By mid-1983 factional strife inside the New Jewel Movement had sharpened. A hard-line group led by Deputy Prime Minister Bernard Coard and army commander Hudson Austin placed Bishop under house arrest. On October 19 Bishop and several cabinet colleagues were freed by supporters, marched to a military barracks, and executed. The Revolutionary Military Council that replaced them declared a dusk-to-dawn curfew and suspended the constitution, prompting Grenada’s Governor-General Paul Scoon and leaders of neighboring Caribbean states to seek external assistance.
What Happened
At first light on October 25, roughly 1,900 U.S. Army Rangers and Marines, backed by naval gunfire and air support, opened Operation Urgent Fury. Rangers parachuted onto the unfinished Point Salines airstrip in the south while Marines landed at Pearls Airport in the north; additional waves from the 82nd Airborne Division reinforced the southern beachhead. U.S. Navy SEALs simultaneously freed Governor-General Scoon from house arrest, and other units secured the St. George’s University medical-school campus where more than six hundred American students were enrolled.
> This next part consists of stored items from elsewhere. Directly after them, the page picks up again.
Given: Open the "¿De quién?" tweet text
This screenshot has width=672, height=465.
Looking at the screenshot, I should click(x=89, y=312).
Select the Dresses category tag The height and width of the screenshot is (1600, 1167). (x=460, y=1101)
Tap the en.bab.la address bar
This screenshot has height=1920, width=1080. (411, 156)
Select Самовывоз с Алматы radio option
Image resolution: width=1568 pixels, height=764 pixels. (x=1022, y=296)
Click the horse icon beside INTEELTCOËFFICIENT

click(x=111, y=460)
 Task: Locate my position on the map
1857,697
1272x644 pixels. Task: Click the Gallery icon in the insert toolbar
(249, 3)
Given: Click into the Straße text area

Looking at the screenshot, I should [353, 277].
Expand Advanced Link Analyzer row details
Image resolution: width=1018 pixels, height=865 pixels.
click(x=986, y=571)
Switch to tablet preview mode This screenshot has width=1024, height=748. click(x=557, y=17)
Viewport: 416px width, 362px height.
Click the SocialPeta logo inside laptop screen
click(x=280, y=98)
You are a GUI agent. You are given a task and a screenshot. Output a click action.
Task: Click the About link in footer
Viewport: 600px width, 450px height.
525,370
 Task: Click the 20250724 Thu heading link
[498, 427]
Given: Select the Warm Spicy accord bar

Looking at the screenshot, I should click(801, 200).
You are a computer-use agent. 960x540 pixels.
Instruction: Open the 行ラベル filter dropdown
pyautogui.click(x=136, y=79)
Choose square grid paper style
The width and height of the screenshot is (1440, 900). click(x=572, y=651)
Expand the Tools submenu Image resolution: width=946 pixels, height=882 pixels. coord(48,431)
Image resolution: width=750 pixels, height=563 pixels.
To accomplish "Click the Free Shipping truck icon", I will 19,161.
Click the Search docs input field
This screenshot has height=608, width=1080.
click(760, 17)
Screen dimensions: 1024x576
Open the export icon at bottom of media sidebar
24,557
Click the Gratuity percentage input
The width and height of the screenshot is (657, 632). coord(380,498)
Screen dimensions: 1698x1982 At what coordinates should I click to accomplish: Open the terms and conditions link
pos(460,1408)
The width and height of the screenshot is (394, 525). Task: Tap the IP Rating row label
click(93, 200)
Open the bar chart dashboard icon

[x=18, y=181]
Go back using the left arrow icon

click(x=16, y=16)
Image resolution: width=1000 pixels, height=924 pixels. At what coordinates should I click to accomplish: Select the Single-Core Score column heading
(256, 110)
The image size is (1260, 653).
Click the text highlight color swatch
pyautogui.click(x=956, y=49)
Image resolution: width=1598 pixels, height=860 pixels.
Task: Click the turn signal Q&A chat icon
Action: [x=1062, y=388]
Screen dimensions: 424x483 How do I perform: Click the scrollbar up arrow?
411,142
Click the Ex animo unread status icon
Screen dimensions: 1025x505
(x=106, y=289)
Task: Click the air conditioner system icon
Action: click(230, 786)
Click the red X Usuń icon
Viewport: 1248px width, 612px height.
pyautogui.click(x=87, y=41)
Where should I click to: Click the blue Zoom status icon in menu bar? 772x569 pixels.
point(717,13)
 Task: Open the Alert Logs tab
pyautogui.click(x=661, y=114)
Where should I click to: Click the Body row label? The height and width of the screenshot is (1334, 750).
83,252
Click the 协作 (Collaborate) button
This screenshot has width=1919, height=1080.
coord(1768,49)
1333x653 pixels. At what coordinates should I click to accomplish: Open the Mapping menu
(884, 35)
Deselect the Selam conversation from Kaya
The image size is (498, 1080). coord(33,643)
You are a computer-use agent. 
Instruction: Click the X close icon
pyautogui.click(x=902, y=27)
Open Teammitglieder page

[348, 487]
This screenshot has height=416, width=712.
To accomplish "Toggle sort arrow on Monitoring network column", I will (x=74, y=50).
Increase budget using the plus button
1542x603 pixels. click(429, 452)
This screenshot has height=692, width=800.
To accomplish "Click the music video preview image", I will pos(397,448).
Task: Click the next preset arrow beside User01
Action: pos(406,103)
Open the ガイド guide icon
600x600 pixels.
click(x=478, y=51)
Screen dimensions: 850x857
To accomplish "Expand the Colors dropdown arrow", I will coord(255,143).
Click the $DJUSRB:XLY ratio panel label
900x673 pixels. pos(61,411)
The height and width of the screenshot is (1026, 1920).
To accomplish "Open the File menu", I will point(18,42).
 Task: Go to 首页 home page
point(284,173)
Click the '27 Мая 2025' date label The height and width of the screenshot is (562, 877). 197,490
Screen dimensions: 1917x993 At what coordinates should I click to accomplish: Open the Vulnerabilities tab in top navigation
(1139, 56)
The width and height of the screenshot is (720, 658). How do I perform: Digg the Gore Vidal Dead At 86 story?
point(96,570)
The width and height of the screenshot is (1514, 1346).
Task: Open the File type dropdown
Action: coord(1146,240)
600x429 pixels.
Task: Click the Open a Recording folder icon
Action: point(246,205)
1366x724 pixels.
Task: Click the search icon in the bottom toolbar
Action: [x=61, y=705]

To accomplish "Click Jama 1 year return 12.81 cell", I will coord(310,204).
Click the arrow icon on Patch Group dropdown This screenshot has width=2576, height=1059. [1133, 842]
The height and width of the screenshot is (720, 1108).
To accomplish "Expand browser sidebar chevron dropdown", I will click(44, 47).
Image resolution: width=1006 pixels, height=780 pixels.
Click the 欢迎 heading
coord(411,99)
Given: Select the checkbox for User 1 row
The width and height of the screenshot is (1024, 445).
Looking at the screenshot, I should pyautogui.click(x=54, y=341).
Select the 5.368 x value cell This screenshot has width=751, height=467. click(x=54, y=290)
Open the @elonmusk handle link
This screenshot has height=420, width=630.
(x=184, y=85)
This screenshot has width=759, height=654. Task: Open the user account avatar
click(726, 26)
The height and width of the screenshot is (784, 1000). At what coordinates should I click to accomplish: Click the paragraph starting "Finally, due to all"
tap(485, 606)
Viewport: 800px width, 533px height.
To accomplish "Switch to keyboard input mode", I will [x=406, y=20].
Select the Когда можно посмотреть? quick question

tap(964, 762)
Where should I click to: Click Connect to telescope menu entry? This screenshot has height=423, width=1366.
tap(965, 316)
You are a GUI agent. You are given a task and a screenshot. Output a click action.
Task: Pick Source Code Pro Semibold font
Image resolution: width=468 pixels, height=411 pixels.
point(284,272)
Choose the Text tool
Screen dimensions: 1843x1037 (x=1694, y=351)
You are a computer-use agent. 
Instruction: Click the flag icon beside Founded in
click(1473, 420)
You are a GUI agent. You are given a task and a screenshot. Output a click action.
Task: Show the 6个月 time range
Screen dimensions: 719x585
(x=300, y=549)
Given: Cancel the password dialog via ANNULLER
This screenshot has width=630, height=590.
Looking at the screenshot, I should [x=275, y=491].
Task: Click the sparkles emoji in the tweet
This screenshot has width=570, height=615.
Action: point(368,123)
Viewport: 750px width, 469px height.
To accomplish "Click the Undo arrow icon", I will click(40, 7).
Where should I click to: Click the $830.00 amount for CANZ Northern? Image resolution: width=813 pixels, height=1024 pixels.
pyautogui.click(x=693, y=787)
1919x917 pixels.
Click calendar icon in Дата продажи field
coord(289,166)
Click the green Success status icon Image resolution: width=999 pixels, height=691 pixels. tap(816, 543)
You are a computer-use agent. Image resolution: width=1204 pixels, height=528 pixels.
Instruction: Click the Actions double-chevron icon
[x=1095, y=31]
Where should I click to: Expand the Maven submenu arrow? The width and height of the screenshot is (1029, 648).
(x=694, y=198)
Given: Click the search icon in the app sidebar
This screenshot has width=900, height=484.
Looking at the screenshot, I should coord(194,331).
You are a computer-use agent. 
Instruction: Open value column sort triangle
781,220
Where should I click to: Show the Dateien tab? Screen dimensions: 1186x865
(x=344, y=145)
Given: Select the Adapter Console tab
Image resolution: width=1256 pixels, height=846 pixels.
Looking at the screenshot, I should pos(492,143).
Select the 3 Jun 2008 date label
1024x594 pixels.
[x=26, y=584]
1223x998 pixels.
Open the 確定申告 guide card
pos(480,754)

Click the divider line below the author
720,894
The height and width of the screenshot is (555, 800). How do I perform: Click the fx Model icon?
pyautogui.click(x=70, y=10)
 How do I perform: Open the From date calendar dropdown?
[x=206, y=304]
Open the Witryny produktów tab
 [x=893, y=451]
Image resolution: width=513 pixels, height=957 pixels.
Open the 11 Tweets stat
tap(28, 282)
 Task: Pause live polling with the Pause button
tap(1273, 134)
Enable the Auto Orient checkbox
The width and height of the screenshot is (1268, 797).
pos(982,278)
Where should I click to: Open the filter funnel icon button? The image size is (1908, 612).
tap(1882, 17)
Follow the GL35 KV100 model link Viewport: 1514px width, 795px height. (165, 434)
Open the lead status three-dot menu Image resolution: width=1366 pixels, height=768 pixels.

Organized resistance came mainly from Grenadian army units and several hundred Cuban construction workers, some of whom were armed. Fighting centered on the airport perimeter, government buildings in the capital, and a few strongpoints around St. George’s. Approximately three hundred troops from the Organization of Eastern Caribbean States accompanied the U.S. force but saw limited combat. Within seventy-two hours the main objectives had been seized and the Revolutionary Military Council had collapsed.
Aftermath
U.S. combat forces began a phased withdrawal in late October; the last American troops departed Grenada in mid-December 1983. An interim advisory council headed by Nicholas Brathwaite assumed administrative control pending elections. Nineteen U.S. service members were killed and 116 wounded; Cuban casualties totaled twenty-four dead and fifty-nine wounded, while twenty-one Grenadian soldiers and roughly two dozen civilians also died.
The intervention quickly returned Grenada to a pro-Western orientation and enabled the restoration of constitutional government.
Legacy
The operation was the largest U.S. military undertaking since the Vietnam War and illustrated the Reagan administration’s readiness to employ force against perceived communist footholds in the Western Hemisphere. The United Nations General Assembly condemned the action, yet the episode bolstered U.S. influence in the Caribbean and helped stabilize Grenada’s domestic politics.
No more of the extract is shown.